I make a point of trading up with food, buying good quality unprocessed ingredients, and often pay with a debit card. Occasionally, when the bill comes to more than I’d expect, I make a mental note to pay more attention to prices, but a little overspend isn’t a disaster; I won’t end up down the pawnshop.

So how humbling it was to see that that most customers in this store had no such security. These were people – it’s generally women who shoulder the responsibility for the family food spend – who always paid in cash, often a mixture of notes, coins, tokens and vouchers, which they meticulously counted out, sometimes betraying a slight anxiety that there wouldn’t be quite enough. They clearly budgeted by the day, not the week. As for the luxury of stocking up on things that might come in handy at some point, forget it. Their finances were on a knife-edge, and food outlay was a critical factor.

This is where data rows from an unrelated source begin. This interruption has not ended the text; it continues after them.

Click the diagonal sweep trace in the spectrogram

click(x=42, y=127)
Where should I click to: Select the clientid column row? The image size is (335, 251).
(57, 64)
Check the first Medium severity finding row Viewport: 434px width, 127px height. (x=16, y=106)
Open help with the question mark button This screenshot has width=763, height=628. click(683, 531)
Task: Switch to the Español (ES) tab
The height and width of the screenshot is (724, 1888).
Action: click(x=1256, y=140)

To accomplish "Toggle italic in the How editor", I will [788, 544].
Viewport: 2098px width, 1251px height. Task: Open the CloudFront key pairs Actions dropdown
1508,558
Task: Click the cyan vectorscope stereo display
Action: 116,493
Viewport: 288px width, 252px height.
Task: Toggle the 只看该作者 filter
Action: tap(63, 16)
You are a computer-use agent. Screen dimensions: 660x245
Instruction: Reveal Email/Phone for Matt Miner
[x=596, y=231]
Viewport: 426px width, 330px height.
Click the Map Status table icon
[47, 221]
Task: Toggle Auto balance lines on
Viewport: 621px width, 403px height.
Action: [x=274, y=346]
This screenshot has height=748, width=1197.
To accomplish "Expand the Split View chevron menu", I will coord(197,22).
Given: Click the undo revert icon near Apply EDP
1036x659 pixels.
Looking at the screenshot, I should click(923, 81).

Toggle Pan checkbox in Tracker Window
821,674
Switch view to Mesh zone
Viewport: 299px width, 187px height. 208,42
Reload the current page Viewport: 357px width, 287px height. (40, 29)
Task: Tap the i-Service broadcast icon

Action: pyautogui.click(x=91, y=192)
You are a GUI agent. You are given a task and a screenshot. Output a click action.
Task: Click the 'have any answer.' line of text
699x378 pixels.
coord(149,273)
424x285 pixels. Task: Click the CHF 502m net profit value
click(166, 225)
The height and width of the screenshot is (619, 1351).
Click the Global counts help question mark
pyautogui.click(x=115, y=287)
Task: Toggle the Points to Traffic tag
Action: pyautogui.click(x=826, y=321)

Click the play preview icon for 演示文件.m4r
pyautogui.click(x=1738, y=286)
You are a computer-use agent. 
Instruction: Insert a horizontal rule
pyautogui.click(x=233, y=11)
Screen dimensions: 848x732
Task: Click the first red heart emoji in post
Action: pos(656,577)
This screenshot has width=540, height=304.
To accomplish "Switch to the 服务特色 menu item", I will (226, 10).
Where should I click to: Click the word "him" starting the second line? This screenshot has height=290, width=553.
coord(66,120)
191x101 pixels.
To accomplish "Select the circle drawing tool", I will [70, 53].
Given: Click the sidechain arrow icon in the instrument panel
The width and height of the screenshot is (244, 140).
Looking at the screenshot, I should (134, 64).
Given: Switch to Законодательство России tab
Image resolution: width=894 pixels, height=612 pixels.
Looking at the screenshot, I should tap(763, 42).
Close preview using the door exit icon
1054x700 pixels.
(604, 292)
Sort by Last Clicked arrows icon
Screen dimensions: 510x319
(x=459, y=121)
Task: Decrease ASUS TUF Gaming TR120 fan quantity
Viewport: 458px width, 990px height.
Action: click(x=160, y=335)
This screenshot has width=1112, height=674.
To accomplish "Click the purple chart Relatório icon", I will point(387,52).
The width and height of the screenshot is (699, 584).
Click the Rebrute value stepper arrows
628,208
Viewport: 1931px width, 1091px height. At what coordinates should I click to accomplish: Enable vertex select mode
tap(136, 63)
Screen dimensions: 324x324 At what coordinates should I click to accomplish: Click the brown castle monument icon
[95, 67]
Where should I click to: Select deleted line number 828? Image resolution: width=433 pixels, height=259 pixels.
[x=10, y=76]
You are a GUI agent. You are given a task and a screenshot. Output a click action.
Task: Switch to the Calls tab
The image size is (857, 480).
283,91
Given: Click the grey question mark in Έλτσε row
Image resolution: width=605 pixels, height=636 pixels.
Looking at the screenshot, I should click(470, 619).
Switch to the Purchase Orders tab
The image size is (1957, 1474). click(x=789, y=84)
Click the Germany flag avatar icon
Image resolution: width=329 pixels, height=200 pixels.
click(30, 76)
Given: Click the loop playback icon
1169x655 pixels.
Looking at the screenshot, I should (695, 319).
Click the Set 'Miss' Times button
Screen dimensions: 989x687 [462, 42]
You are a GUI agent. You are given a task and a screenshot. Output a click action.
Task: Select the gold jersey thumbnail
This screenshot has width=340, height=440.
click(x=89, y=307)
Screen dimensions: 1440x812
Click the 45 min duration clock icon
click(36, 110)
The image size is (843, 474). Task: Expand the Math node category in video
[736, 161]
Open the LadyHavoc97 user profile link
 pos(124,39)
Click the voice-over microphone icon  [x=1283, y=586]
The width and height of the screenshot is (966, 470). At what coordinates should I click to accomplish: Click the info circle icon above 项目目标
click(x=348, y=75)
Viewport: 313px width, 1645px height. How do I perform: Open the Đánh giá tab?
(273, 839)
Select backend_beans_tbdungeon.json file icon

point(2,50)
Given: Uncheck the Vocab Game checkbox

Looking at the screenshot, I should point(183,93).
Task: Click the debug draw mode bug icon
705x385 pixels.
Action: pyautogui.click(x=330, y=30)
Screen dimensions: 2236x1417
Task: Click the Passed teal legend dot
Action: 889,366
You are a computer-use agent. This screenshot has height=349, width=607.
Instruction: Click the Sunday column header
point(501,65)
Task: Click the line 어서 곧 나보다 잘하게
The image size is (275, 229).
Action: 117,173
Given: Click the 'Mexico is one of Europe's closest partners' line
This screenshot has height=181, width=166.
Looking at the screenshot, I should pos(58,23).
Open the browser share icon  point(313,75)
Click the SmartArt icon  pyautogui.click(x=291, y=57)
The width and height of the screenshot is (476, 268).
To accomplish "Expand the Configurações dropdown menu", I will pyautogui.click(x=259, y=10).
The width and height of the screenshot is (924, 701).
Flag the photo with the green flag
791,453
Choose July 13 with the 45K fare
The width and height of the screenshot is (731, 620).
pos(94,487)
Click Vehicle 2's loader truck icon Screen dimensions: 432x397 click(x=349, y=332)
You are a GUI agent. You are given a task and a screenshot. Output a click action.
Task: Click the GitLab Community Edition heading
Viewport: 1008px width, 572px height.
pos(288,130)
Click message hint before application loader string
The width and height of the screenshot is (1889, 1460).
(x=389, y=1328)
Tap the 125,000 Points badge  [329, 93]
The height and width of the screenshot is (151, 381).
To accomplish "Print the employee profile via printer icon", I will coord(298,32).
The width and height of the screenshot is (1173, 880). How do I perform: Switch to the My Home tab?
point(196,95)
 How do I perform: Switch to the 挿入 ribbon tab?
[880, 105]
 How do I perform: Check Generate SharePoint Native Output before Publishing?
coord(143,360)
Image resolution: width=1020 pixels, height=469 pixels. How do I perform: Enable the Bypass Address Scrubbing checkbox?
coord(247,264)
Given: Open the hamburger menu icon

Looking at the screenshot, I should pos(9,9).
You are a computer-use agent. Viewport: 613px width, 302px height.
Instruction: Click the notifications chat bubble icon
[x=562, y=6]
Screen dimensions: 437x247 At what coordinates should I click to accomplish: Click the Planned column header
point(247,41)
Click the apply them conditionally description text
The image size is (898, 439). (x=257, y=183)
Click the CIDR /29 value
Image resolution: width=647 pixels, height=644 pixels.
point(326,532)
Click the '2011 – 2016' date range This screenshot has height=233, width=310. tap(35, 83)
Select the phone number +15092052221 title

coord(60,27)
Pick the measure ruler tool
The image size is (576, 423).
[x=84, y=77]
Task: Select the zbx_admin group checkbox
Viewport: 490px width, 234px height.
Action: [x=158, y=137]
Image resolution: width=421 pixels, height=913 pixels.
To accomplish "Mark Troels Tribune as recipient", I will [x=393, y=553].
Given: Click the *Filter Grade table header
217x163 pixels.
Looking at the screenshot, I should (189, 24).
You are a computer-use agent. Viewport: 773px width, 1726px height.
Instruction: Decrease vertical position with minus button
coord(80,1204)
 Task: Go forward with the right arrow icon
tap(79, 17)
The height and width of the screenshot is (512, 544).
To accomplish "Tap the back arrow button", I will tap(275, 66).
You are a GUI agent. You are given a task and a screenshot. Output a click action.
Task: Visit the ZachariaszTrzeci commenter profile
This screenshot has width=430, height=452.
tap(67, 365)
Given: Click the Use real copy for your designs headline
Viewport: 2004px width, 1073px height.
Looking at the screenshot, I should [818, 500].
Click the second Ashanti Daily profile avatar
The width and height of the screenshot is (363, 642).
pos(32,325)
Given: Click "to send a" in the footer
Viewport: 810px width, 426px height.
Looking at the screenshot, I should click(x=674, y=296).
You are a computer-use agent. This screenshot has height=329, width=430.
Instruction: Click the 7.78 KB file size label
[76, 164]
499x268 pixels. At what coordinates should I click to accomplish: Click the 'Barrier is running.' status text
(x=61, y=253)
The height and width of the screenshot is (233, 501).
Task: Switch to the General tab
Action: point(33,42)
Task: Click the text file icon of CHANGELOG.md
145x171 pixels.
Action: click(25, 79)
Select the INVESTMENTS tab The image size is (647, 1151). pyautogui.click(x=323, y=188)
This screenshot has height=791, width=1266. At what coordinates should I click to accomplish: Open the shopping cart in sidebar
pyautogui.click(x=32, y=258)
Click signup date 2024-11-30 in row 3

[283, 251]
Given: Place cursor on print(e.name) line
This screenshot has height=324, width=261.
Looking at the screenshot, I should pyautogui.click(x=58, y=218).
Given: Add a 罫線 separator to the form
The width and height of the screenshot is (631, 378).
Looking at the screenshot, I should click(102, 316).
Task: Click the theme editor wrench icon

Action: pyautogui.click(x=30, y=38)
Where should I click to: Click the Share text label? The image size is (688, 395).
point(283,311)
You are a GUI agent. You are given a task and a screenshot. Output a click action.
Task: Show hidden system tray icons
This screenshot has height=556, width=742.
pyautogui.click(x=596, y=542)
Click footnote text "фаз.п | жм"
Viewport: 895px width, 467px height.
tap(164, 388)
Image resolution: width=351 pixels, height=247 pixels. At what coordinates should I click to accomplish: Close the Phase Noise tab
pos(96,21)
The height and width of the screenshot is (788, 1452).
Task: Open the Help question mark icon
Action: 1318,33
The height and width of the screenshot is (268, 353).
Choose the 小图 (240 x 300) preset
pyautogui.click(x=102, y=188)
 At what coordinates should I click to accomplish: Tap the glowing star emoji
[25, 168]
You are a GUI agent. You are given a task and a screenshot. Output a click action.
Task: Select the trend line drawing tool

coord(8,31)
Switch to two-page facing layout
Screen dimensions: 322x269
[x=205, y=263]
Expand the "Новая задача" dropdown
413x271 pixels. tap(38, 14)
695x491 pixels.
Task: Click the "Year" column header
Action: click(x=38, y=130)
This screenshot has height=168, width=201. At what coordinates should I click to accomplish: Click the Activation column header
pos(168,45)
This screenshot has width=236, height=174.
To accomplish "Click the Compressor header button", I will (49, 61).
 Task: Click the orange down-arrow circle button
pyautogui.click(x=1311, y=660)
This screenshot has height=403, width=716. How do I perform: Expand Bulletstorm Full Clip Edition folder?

I could have given them a sanctimonious little lecture about spending their money more wisely – in many cases, pet food was arguably the most nutritious item in their trolleys, amid a pile of processed junk – but it would have been monstrously insensitive to do so. If you’re trying really hard to eke out your money, it seems cheaper, and it’s the line of least resistance, to fill everyone up on cheap carbs and low-grade processed meat. And yet, there were nearly always a couple of products in the line-up – some apples on promotion, or clementines, perhaps – that showed a touching aspiration to eat better.

This is exactly the point that I was trying to make in my own comments yesterday. It is easy to make smug and sanctimonious throwaway remarks about how people should take an axe to their broadband internet subscriptions or mobile phone contracts (as if most of us could realistically imagine living without either) before deigning to eat a cheap, unhealthy microwave meal, and many commenters seem to have fallen into precisely this trap.\

Like me, Blythman also gives Oliver credit where credit is due:

To be fair to Oliver, though, his thoughts are more nuanced than the provocative headlines might suggest. If he manages to show graphically how some of the poorest people are routinely ripped off by companies selling products that seem cheap, but that are actually rotten value for money, then more power to his elbow.

Be under no illusion, our large food retailers and manufacturers are making a mint from selling poor people over-packaged, nutrient-light, additive-dense food products, while trumpeting how they are helping them make ends meet.

And if Oliver can help people see how, by buying unprocessed raw ingredients, and cooking more, rather than relying on the sweepings from the manufacturer’s floor, they can eat better for the same, or less money, then that will be a sterling service to the nation.

This is an important area that I somewhat overlooked when I wrote my initial reaction to Oliver’s comments yesterday. In that piece I focused on the three aspects of food preparation knowledge, available spare time and social norms that go into determining what ends up on the family dining table (or, let’s be realistic, our laps while we sit and watch television). But supermarkets and food manufacturers cannot entirely escape censure for their part in making it harder for consumers to choose healthy options through their use of awkward quantity packaging and opaque pricing special offers.

Whether the answer lies with a government enquiry, more heavy-handed regulation of the food retail industry and active subsidisation of local markets and other initiatives, as Blythman seems to advocate, is another question entirely. Readers can probably anticipate my immediate reaction to the idea of another government enquiry and the further empowerment of our controlling, paternalistic government. But yet she does raise some valid points, and so I will give her the last word.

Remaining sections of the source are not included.